American women, especially from the Carolinas and Texas, “are the most
beautiful,” in Bittan’s opinion. “Most California women are
dizzy, like their mind is just searching for the next movie. New York and New
Jersey women are sophisticated, but New Jersey women are much nicer and less
demanding than the New Yorkers.
“Parisian women are difficult. Also, in France, you don’t socialize
the way you do in the United States. French culture is more by introduction.
There are no singles bars in Paris. If you see two women in a Paris restaurant,
they’re speaking to each other and it’s almost rude to try to start
a conversation.”
Wine, women, and song are not the friends’ only interests. Bittan collects
art and is a skilled poker player who competed in the 2006 World Series of Poker
and, a few years before that, finished eighth in the Tournament of Champions
on the World Poker Tour. For recreation, he plays seven-card stud high-only,
with chips in denominations of $300 and $600. He also plays no-limit Texas Hold-Em
for fun. “In a normal game, each person would have $25,000 to $50,000 in
front of them,” he says. “I once played for 36 hours straight at
the Taj in Atlantic City. Most poker was at the Taj until the Borgata opened.”

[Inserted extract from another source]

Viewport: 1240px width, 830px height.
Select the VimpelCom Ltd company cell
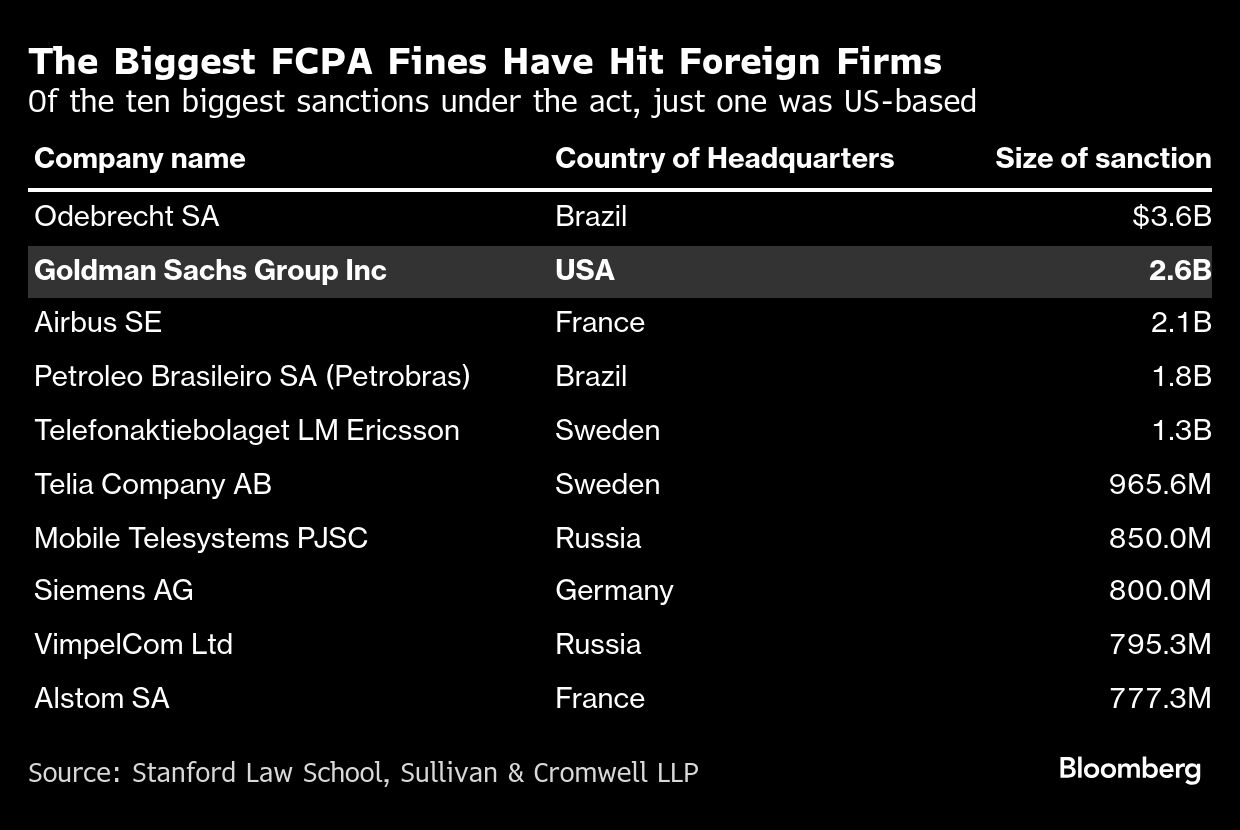[133, 644]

Both men collect fast cars. Jamais adores his 1953 red Buick convertible for
its “charm” and workmanship and the feel of cruising in a plush 6,000-pound
car. He treasures his 1954 XK-120 Jaguar V-12 for its mind-bending speed and
handling. But then there are Ferraris and Aston-Martins, and Maseratis, which
are pretty nice too. Can he say he really has a favorite among them all?
A dreamy look comes over Jamais’ face as he ponders the question, gazing
upward. “I love all of them,” he says, smiling. “But there
is no way to have all of them.”
Is he talking about automobiles, or women?
He laughs. “Either one,” he says.
When the friends go to Las Vegas, Jamais rents sports cars to race on closed
tracks while Bittan plays high-stakes poker. Bittan is not into speed. “I’m
a Jewish guy,” he says. “I like to drive safe.”